Девушка с письмом в тонких пальцах. «Назови мне тот день и тот час…» 1918. Жаль, тот час так и не настал…
Фотомонтаж. В центре обвитый лаврами «военный и морской министр А. Ф. Керенский». Выше: артиллеристы читают в газете о событиях на родине. Внизу солдаты в неуклюжих шинелях машут шапками: «Долой царя! Да здравствует свободная Россия! Ура-а-а!» Семнадцатый, конечно. То ли Фигол хотел просветить Мирту в политическом отношении, то ли другой карточки не нашлось? Сам он, похоже, заблудился в болоте меньшевизма.
Дама благородного происхождения задумчиво стоит у мраморной арки. Он в страстном порыве сжимает нежную ручку возлюбленной.
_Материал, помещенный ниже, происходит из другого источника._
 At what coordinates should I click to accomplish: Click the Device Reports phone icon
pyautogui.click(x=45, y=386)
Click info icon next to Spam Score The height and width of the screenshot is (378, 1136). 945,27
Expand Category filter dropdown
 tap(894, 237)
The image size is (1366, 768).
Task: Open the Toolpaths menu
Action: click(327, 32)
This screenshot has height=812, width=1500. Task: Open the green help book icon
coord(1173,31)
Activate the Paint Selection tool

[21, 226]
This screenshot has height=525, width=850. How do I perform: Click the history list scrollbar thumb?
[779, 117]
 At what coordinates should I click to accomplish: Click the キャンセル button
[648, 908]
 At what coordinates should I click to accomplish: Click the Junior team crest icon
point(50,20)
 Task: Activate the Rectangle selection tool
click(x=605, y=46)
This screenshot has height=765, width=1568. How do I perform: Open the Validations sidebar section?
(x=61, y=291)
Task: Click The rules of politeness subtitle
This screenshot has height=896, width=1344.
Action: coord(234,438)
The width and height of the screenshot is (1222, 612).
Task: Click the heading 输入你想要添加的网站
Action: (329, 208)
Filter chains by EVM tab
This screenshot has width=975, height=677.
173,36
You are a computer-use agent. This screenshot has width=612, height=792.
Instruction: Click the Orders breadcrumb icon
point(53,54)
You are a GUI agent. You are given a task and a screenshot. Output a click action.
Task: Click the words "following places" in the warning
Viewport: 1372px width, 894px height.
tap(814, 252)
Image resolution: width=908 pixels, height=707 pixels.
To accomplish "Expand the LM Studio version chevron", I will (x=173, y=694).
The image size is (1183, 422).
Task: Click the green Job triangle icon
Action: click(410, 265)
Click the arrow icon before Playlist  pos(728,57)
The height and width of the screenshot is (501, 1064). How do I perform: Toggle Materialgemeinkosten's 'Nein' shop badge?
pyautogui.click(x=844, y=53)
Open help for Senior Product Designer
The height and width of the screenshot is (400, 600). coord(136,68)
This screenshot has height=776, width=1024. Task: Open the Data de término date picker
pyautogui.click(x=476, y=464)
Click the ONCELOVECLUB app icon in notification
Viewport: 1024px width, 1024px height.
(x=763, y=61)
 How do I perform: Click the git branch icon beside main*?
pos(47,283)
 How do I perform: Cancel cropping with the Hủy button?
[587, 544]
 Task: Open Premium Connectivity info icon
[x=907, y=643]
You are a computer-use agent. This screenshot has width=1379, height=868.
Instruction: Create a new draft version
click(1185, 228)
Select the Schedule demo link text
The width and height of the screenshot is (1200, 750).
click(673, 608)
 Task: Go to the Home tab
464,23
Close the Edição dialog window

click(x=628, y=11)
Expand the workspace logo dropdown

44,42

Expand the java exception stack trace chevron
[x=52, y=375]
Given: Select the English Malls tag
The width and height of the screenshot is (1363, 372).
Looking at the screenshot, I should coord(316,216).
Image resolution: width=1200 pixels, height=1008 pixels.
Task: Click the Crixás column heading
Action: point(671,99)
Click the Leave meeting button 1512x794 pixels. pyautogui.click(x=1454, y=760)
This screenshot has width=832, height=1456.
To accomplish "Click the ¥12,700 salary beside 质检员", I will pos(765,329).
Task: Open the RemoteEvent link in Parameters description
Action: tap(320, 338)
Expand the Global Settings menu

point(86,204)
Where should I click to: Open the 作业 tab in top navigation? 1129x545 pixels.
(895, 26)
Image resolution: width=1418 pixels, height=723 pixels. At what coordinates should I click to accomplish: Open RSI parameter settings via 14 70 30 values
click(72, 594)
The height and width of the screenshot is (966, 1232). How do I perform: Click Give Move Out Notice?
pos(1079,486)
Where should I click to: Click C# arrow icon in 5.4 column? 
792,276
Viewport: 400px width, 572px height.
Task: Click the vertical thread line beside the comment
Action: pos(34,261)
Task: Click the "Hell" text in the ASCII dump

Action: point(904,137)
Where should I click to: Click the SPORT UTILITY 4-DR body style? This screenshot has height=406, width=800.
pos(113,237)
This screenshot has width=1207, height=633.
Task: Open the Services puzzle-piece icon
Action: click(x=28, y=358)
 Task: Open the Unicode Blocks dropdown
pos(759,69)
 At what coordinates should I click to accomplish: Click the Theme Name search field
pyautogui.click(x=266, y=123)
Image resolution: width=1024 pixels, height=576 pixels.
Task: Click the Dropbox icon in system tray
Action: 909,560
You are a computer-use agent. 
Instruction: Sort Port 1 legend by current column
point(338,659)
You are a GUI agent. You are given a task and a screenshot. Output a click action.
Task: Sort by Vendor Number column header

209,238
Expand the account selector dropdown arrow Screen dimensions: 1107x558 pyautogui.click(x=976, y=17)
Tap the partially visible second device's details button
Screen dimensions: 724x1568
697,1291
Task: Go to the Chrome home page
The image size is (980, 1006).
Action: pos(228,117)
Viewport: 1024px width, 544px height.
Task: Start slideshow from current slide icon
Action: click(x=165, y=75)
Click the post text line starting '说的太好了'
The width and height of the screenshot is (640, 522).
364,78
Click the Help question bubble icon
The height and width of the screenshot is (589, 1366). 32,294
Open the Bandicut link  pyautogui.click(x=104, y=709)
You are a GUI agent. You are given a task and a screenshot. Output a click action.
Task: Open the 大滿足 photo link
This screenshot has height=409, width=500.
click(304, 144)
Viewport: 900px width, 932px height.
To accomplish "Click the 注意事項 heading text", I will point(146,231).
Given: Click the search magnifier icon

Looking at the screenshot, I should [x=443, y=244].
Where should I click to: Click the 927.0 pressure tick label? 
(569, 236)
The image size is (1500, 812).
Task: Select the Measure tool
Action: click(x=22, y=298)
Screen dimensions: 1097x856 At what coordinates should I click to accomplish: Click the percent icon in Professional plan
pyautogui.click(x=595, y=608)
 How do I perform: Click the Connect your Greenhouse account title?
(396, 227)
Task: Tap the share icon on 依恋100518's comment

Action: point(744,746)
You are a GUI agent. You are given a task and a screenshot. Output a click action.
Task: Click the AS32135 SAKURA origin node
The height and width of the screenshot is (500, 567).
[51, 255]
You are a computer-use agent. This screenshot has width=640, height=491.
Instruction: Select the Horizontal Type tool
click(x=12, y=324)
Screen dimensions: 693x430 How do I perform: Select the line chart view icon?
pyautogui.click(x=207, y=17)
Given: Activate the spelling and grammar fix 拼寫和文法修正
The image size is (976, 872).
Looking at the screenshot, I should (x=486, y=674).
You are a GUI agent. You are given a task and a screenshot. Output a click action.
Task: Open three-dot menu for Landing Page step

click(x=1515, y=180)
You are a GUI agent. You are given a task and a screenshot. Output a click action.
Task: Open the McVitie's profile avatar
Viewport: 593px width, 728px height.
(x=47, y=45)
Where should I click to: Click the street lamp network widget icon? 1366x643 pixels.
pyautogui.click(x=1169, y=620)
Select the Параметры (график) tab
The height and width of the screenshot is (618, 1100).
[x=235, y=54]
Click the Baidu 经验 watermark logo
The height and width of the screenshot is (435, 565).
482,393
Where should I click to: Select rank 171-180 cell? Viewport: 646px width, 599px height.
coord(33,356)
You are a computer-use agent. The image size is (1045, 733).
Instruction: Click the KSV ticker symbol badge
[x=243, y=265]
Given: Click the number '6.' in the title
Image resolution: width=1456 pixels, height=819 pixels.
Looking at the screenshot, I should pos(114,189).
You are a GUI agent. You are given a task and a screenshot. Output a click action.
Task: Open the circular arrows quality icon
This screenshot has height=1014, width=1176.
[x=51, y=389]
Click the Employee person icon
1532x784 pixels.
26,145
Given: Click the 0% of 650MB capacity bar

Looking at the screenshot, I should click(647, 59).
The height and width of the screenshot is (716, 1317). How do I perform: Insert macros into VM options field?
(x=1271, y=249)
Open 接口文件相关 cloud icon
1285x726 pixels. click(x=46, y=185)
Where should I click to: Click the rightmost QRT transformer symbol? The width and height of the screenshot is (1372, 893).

Вновь репродукция. И. Годварт. «Да или нет?». На обороте русскими буквами: «Вскрыто. Военный цензор № 549. Д. В. О.». Почтовый штемпель «Юрьев. 10.10.17».
«Лунная ночь». В лодке она с распущенными волосами, одна рука в мольбе протянута к небу, другая прижата к сердцу. Он пытается встать, чтобы обнять и успокоить свою даму сердца… 1915.
Пейзаж с четверостишием Карлиса Весминя и в углу:
Не дадим, чтоб повседневность Дух восторженный сгубила… и т. д.«Здесь. 11/X 14. В день рождения большого счастья».
В пожеланиях почти ничего не менялось, только почерк с возрастом становился корявее.
— Ну, засунула нос в старые бумаги и никак не вытащит! — проворчала Мирта. — Понесли, что ли, одежу-то на двор!
— Очень интересные открытки, особенно те, что постарше. Мне как историку.
— Одного года мы с ним, вместе конфирмацию проходили, тогда Альфред и стал на меня заглядываться. С тех пор нет дня рождения, чтоб не вспомнил.